Cook the meat: In a large skillet over medium heat, heat 2 tablespoons oil. Add in chilis, peppercorn, garlic, ginger, and celery and stir until garlic is lightly golden. Transfer mixture to a plate and set aside.
To the skillet, add half the turkey. Cook, stirring frequently, until meat develops a golden crust, about 6 minutes. Transfer to the plate with celery, then add remaining 1 tablespoon oil to the skillet. Repeat with the remaining turkey.
Return all the turkey and celery mixture to the skillet and stir until well-combined and heated through. (Reserve the delicious fond in this skillet for your mushroom gravy!)
Garnish with roasted pumpkin seeds before serving.
Skin from 1 bone-in skin-on turkey drumstick, cut into 6 pieces
8 oz. button mushrooms, sliced
2 tbsp. butter
1 tbsp. minced rosemary
Freshly ground black pepper
2 tbsp. all-purpose flour
3 c. homemade turkey broth, plus more as needed
In a medium pot over medium heat, add turkey skin. Let cook until almost all fat is rendered and skins become crispy and golden brown. Remove skins and save for another use.
Add mushrooms and cook, stirring frequently, until deeply golden, 6-to-8 minutes. Add in butter and rosemary and season with salt and pepper, stirring until fragrant, 1 minute.
Add flour and stir until evenly coated and no dry clumps remain. Gradually pour in broth, cup by cup, stirring well before each addition. Cook until desired consistency is reached, adding more broth as needed.
If you reserved the fond-glazed skillet from making the kung pao turkey above, heat that skillet over medium heat and pour in your mushroom gravy. Using a wooden spoon, stir and scrape to incorporate the fond into the gravy.
"Mouthwatering" Turkey (口水雞 kǒu shuǐ jī)
For the boiled turkey
1 bone-in skin-on turkey drumstick
1" ginger, sliced thinly
6 dried chili peppers
½ tsp. fennel seeds
½ tsp. cumin seeds
½ black peppercorns
2 tsp. kosher salt
1 tsp. Szechuan peppercorns
For the hot chili browned butter
2 tbsp. ground chili peppers
½ tsp. white pepper
2 tsp. ground Szechuan peppercorns
4 cloves minced garlic
½" ginger, minced
1 tsp. kosher salt
½ c. (1 stick) butter
To a large pot over medium heat, add all ingredients for the boiled turkey and cover with water. Bring water to a boil and reduce heat to lower to a simmer. Let cook, covered, until turkey reaches an internal temperature of 165°.

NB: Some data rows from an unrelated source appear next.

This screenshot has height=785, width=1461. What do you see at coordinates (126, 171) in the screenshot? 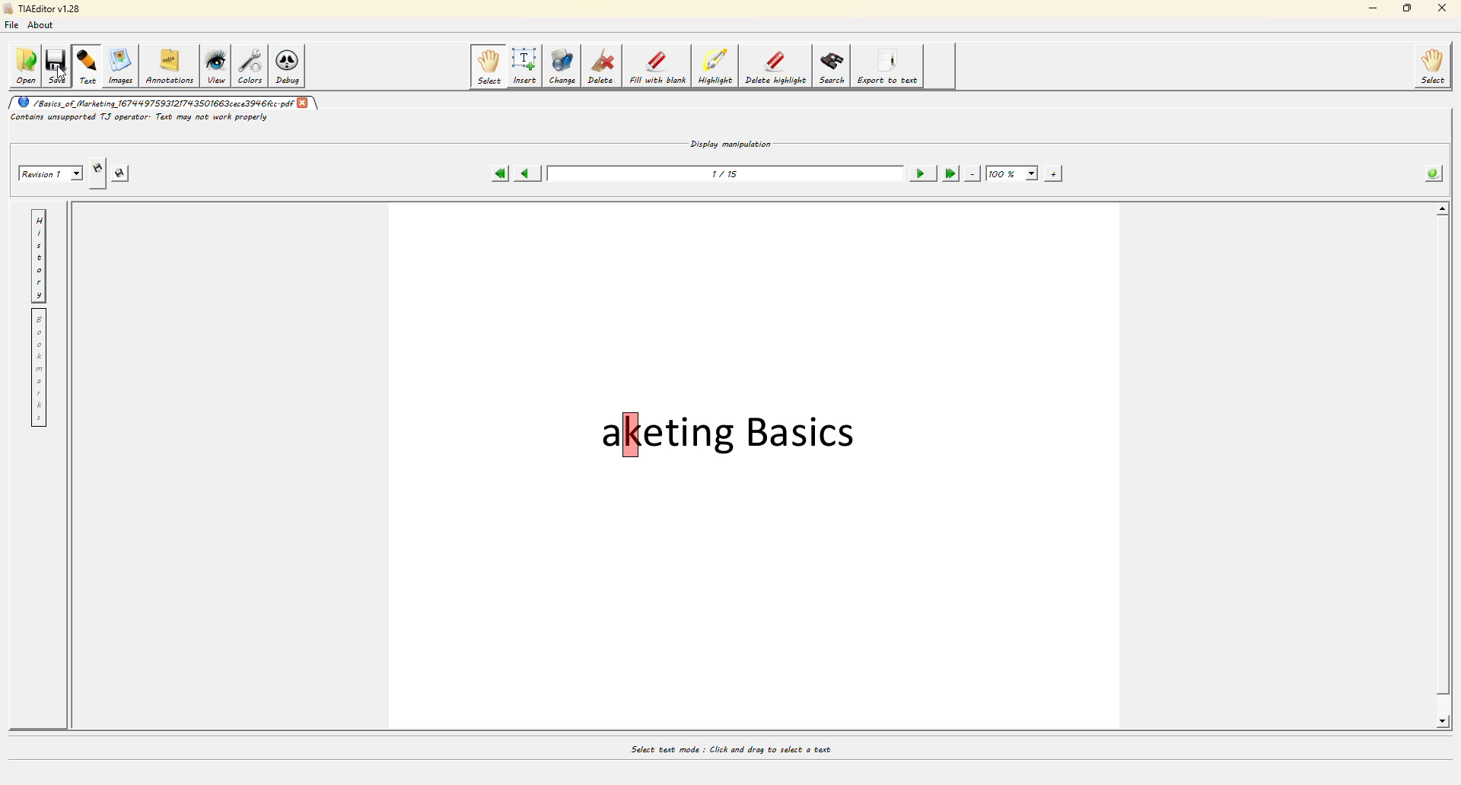
I see `save the revision` at bounding box center [126, 171].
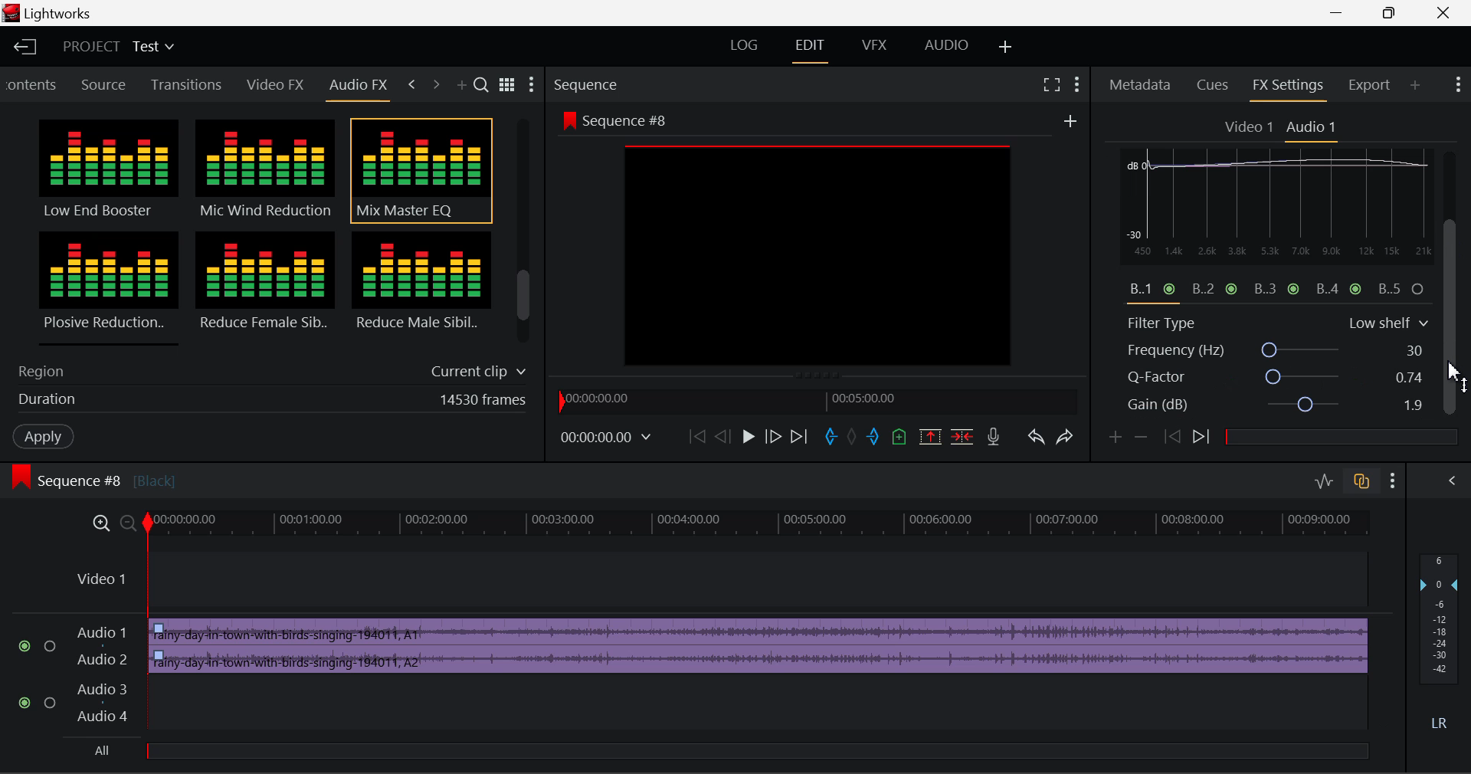  What do you see at coordinates (1456, 379) in the screenshot?
I see `DRAG_TO Cursor Position` at bounding box center [1456, 379].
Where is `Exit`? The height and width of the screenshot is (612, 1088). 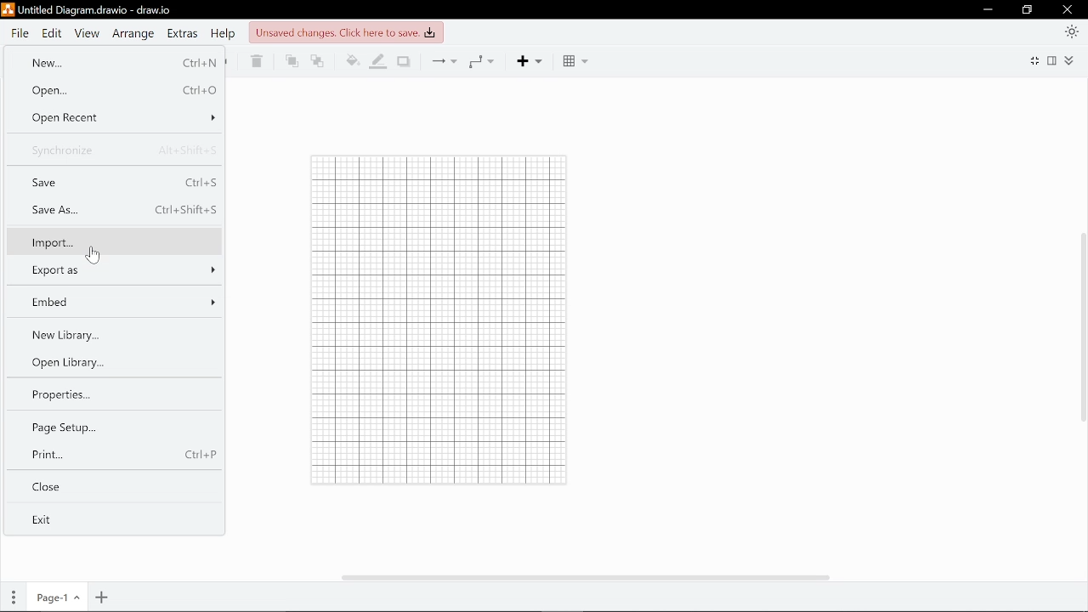
Exit is located at coordinates (108, 518).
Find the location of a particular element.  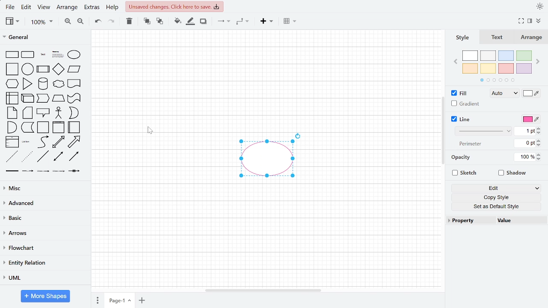

connector with 2 label is located at coordinates (43, 172).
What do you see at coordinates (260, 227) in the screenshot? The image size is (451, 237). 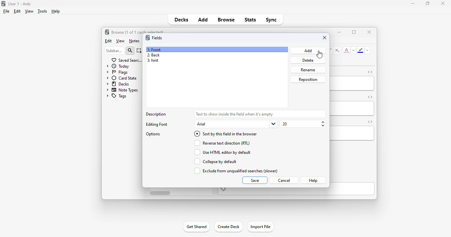 I see `import file` at bounding box center [260, 227].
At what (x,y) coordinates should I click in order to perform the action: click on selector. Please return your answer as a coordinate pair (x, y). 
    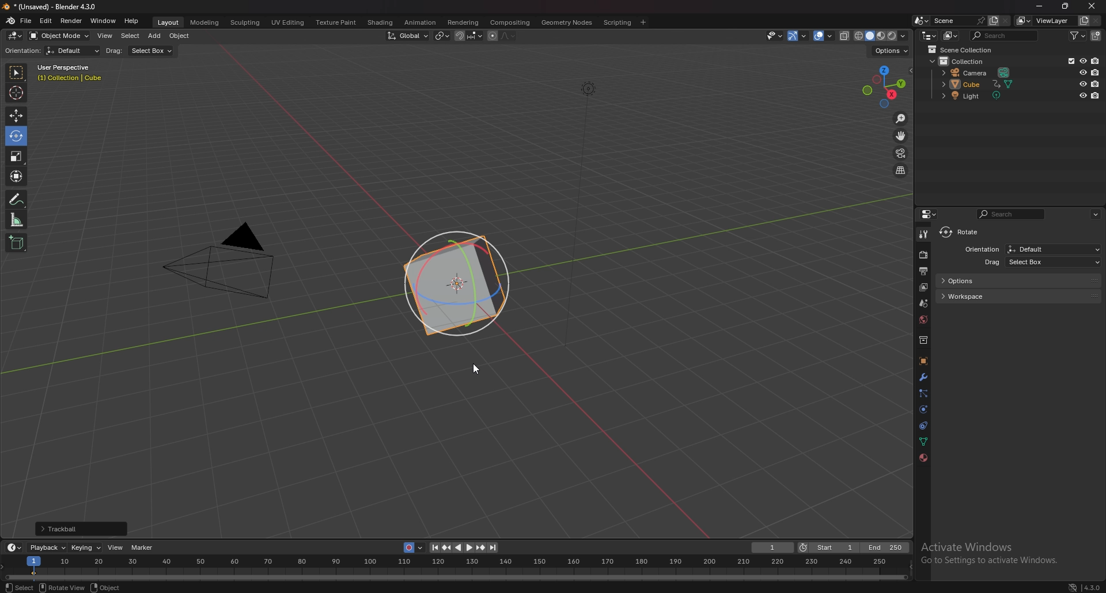
    Looking at the image, I should click on (16, 73).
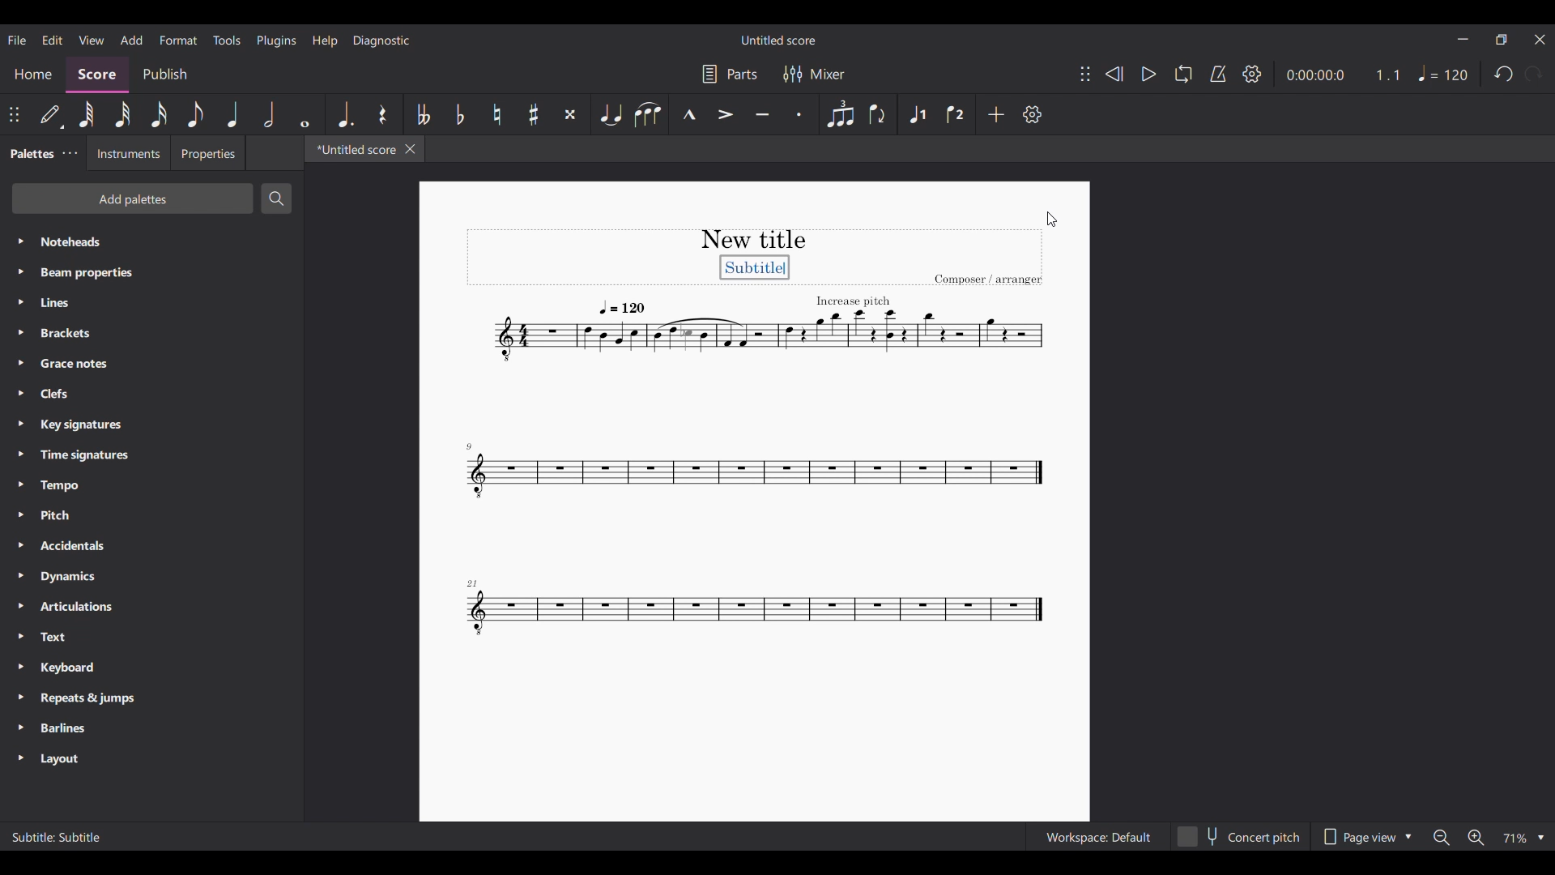 The width and height of the screenshot is (1555, 875). What do you see at coordinates (1252, 74) in the screenshot?
I see `Settings` at bounding box center [1252, 74].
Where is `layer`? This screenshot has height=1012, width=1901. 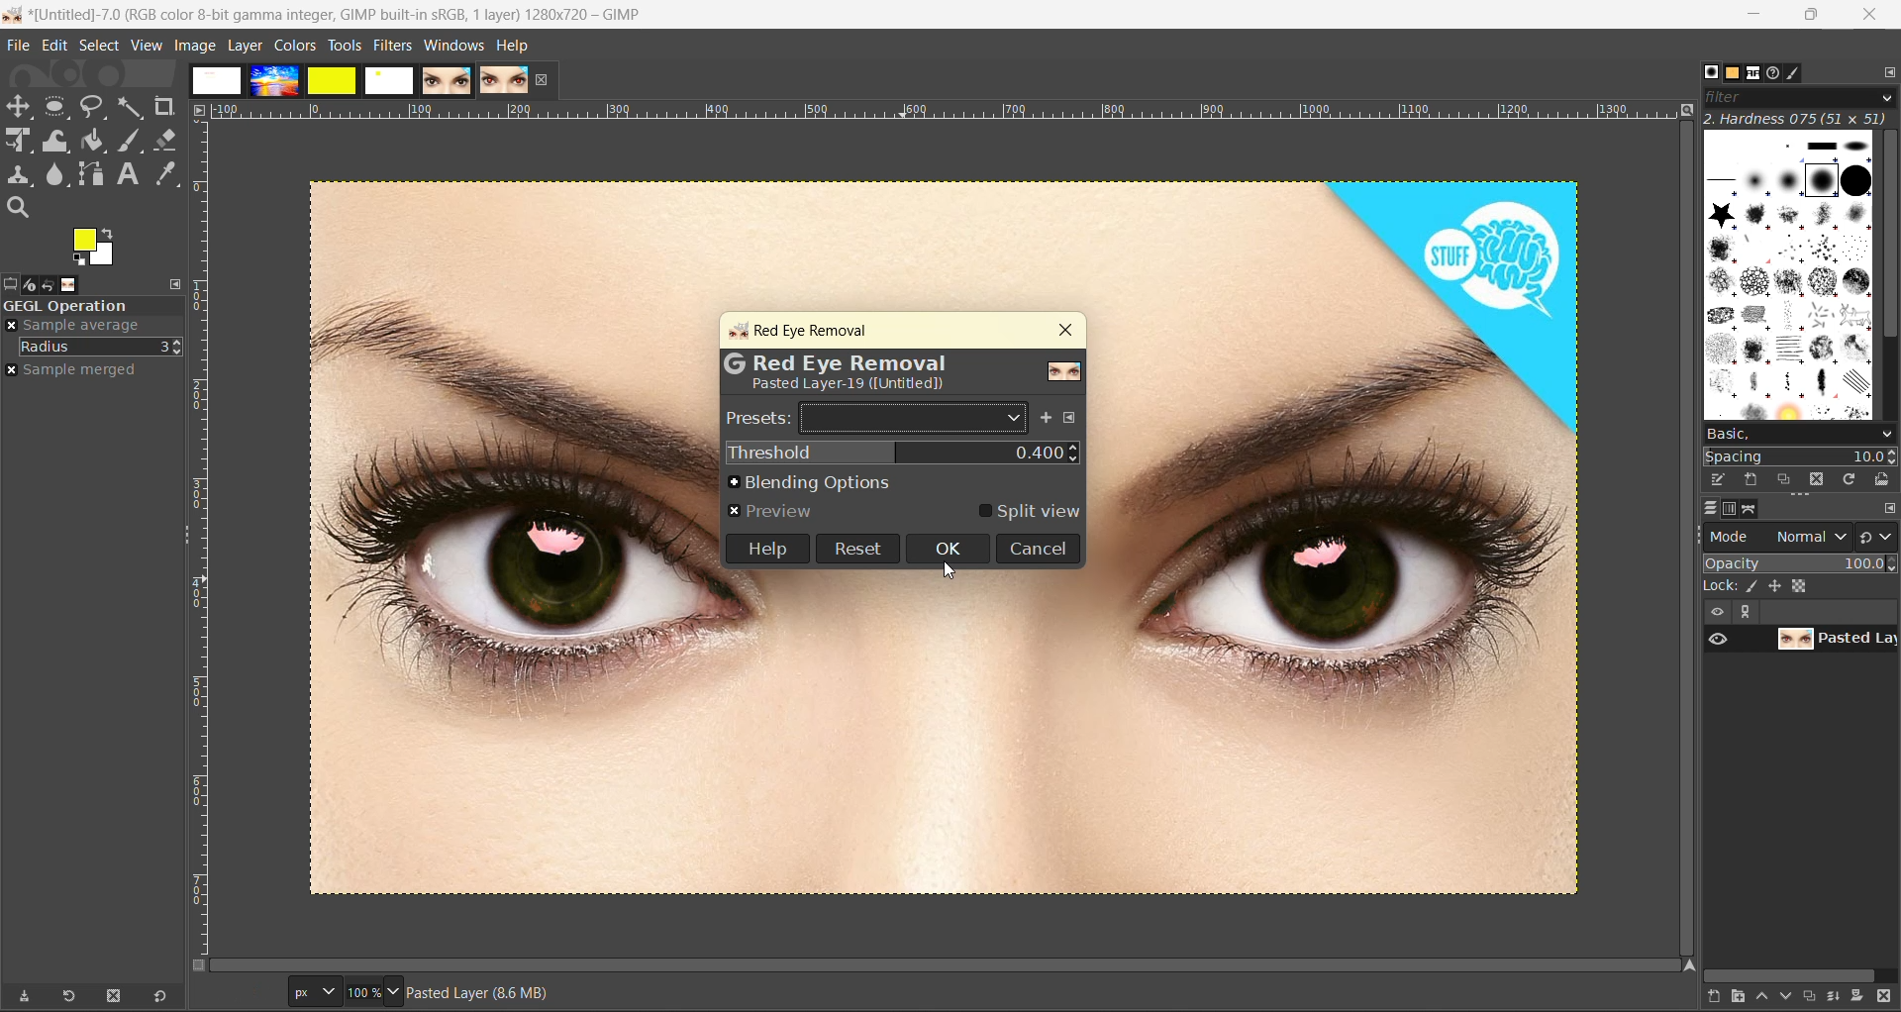 layer is located at coordinates (244, 47).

Remove turkey leg from pot and transfer to a large bowl of ice water. Let turkey cool completely, then drain and carve meat off the bone, reserving the bone. Slice into bite-sized pieces against the grain and set aside until ready to serve.
Return the turkey bone to the pot and let simmer with cooking liquid until a flavorful broth develops, about 1 hour. Let cool, transfer to a heat-proof container, and reserve for another use in the refrigerator.
Make the chili browned butter: Combine peppers, peppercorns, garlic, ginger, and salt in a 2-cup heat-proof jar. In a small pot over low heat, cook butter, swirling pot occasionally, until nutty and browned. Remove from heat and gradually pour over spices into the jar, going slowly to avoid overflow.
To serve: Place sliced turkey on a plate, then douse with all of the chili browned butter.